Hotel rates: Typically, hotel prices fluctuate far less than airfares, rising predictably when demand increases, such as at Thanksgiving and spring break, then falling during slack times such as early January. In the District of Columbia, rates at Hilton properties peak when the cherry blossoms are blooming and around Christmas.
A recent rate analysis by the fare-analysis site Yapta.com revealed that for hotels booked in May, there is a significantly higher probability that a price drop will happen; if you’ve booked a stay in November, prices are at their most stable. In some markets, prices are wildly unpredictable. The three cities with the greatest price volatility are London, San Francisco and New York, according to the site.
As with airlines, booking a room a week or more in advance could result in a lower rate. For example, if you book seven days before your arrival at Extended Stay America, you’ll get 5 percent off your nightly rate; booking 21 days in advance will net you a 10 percent discount off the normal rate.
Car rentals: Here, too, pricing is highly dynamic, meaning it is driven by supply and demand, “with extreme elasticity as a function of day, date and even time of booking,” says car-rental consultant Neil Abrams.

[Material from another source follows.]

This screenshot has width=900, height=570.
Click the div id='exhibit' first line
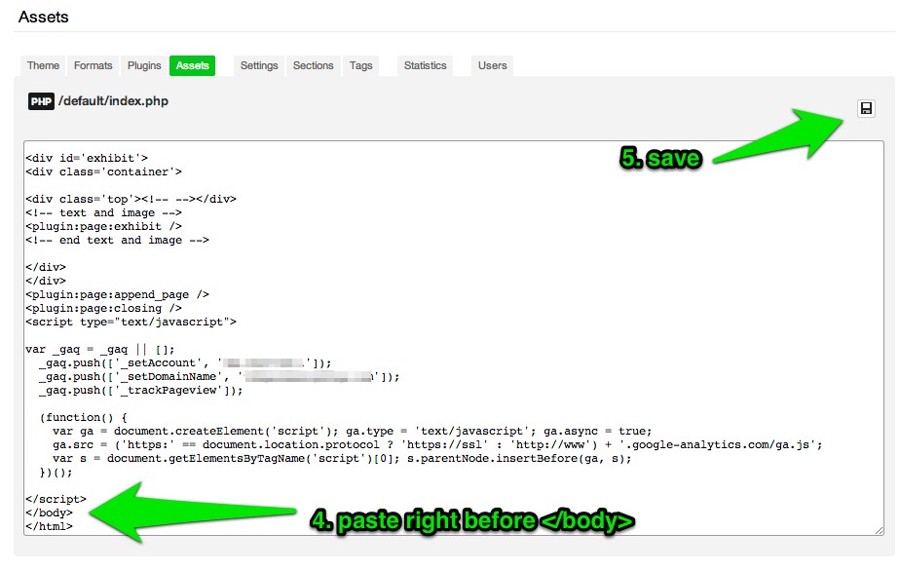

The pricing systems are optimized so that the last customer books the last available vehicle at the highest possible price.
But there’s seasonality to the rates, and it depends on where you’re renting. Jim Tennant, who analyzes rental prices for The Tennant Group, a California-based business consulting firm, says prices peak in the Southeast in March and April. In the Northeast, Northwest and Midwest, prices top out in July and August, while the highest rates in the Southwest can be found in July, and December through March.

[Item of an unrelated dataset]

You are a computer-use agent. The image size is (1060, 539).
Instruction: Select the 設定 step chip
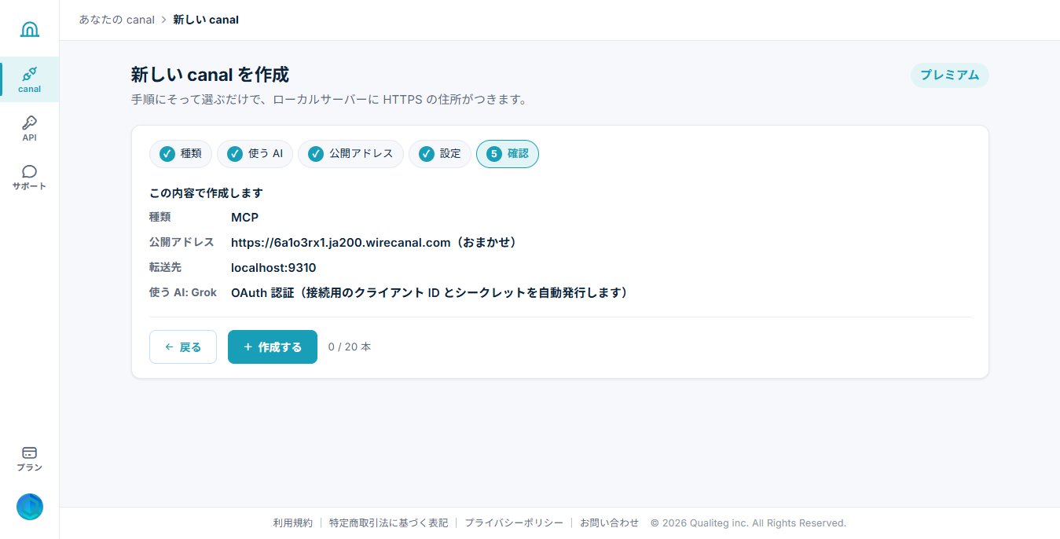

Cruise tickets: Highest seasons are summer break and right around Christmas and early January, according to analysis by Seahub, a cruise-booking website. “So book right after these periods,” advises Makoto Rheault-Kihara, the site’s marketing director. Ticket prices sink in March and August because of low demand. Most tickets are sold during the traditional “wave” season early in the year, when rates can be at their highest. That’s partially a buying-psychology issue. During the dead of winter, people are thinking about cruising to a warm-weather destination. Cruise lines and their marketing machines are trying to capitalize on your cabin fever.
The price differences are not as dramatic as with airlines, according to an independent analysis by Cruzely.com. “For instance, one cruise leaving October 2017 was $75 less per person for an interior cabin than the same trip leaving October 2018,” says Tanner Callais, Cruzely’s editor. “The price difference is even more if you’re sailing in a balcony cabin or suite.” Cruise prices are at their lowest when school is in session.
Vacation rentals: This is one of the great travel mysteries, as prices are often set by owners rather than computer algorithms. But there’s a pattern: Prices on vacation rentals drop significantly for stays in September, with nightly rates lowering an average of double-digit percentages in many of the most popular vacation destinations, according to new data from HomeAway. Visitors to San Diego, Myrtle Beach, S.C., and Chicago can save an average of $93 per night on their vacation rentals by waiting for shoulder season. It’s best to book your cabin for ski season before mid-October. By the end of November, half of ski-vacation rentals booked through HomeAway.com are already reserved. The busiest booking season for vacation rentals is right after the holidays, in late December and January, when vacation-home demand spikes 75 percent because people are reserving their summer-vacation rentals.
Of course, all of this assumes the inventory of tickets, rooms and cabins is unlimited. It’s not. When supplies run out, the game ends. So, in the end, that advice about booking early still rings true. If you absolutely have to be somewhere, book as soon as possible.